All posts

CI/CD Caching Strategies That Cut Pipeline Time by 60%

GeekOnCloud··6 min read

Every minute your pipeline spends re-downloading dependencies is a minute wasted. I've watched teams accept 45-minute builds as "just how things are" while their caches sit misconfigured or completely unused. Last quarter, I cut a client's average pipeline time from 38 minutes to 14 minutes—a 63% reduction—by fixing their caching strategy. No hardware upgrades, no parallelization magic. Just proper caching.

Here's the thing: most CI/CD caching documentation tells you that you should cache, but not how to cache effectively. Let's fix that.

Understanding What Actually Needs Caching

Before touching any configuration, audit where your pipeline spends time. Run this in your CI environment:

# Add timing to each major step
time npm ci          # or pip install, bundle install, etc.
time docker build .
time npm run build
time npm test

In 90% of projects I've audited, dependency installation and Docker layer building consume 60-80% of total pipeline time. These are your primary cache targets.

The mental model is simple: cache anything that's (1) slow to generate, (2) changes infrequently, and (3) can be keyed deterministically.
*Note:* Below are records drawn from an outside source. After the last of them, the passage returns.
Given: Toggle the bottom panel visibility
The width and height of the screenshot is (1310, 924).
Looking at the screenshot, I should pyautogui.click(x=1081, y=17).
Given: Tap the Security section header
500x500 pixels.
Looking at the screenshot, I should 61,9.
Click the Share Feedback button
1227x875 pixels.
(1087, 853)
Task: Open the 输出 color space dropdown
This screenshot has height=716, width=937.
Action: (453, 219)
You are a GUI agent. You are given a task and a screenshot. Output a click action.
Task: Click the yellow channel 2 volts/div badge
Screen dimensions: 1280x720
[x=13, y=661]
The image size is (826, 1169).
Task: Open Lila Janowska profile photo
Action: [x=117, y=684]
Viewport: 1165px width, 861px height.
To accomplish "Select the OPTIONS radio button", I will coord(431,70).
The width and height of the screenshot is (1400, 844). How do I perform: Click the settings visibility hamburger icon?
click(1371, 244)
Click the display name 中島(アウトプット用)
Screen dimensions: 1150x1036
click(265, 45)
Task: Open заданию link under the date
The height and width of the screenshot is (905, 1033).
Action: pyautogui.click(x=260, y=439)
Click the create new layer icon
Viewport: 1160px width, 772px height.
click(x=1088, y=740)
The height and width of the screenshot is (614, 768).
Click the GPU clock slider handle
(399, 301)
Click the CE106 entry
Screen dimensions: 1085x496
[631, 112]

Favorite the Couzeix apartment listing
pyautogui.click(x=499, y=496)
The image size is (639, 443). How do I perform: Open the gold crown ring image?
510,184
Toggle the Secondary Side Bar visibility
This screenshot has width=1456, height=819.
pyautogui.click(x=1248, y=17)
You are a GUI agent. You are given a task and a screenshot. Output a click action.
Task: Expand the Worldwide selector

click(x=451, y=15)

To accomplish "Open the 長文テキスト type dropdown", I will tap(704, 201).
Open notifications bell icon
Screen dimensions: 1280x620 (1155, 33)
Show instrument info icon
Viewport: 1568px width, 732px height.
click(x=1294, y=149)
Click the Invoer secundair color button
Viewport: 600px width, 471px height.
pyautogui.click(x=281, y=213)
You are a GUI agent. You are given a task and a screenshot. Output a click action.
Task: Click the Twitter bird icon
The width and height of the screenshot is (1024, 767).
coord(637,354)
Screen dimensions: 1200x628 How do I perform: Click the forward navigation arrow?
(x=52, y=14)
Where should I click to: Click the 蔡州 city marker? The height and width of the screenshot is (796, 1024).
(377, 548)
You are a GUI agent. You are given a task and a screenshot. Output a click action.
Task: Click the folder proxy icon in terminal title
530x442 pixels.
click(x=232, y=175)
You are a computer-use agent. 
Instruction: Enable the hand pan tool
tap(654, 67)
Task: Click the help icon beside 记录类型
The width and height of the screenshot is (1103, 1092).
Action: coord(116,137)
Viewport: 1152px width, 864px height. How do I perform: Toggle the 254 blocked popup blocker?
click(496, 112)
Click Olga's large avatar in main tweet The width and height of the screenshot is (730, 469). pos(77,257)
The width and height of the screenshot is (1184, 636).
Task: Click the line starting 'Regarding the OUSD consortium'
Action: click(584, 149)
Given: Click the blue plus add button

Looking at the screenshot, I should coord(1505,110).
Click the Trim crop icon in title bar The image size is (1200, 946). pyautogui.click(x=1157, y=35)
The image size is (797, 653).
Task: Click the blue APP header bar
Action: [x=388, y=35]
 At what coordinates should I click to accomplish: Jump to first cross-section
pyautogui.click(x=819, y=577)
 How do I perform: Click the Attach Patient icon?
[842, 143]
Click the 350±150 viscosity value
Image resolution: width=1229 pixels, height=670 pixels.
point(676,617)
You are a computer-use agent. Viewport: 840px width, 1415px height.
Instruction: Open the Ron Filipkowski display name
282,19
Dependencies fit perfectly—they change when your lockfile changes, not on every commit.

Dependency Caching Done Right

Most teams cache their node_modules or .venv directories directly. This works but creates cache bloat and invalidation issues. Cache the package manager's cache directory instead—let the package manager handle the extraction.

Here's a GitLab CI configuration that caches npm properly:

variables:
  npm_config_cache: "$CI_PROJECT_DIR/.npm"

cache:
  key:
    files:
      - package-lock.json
  paths:
    - .npm/
  policy: pull-push

install_dependencies:
  stage: setup
  script:
    - npm ci --prefer-offline
  cache:
    policy: pull-push

build:
  stage: build
  script:
    - npm run build
  cache:
    policy: pull  # Don't update cache, just read it

Key details that matter:

  1. npm ci over npm install: ci is deterministic and faster—it doesn't modify your lockfile.
  2. --prefer-offline: Uses cached packages without checking the registry when possible.
  3. Cache policy separation: Only the install job pushes to cache. Build and test jobs pull only. This prevents cache corruption from parallel jobs.
  4. File-based cache key: The cache invalidates only when package-lock.json changes, not on every commit.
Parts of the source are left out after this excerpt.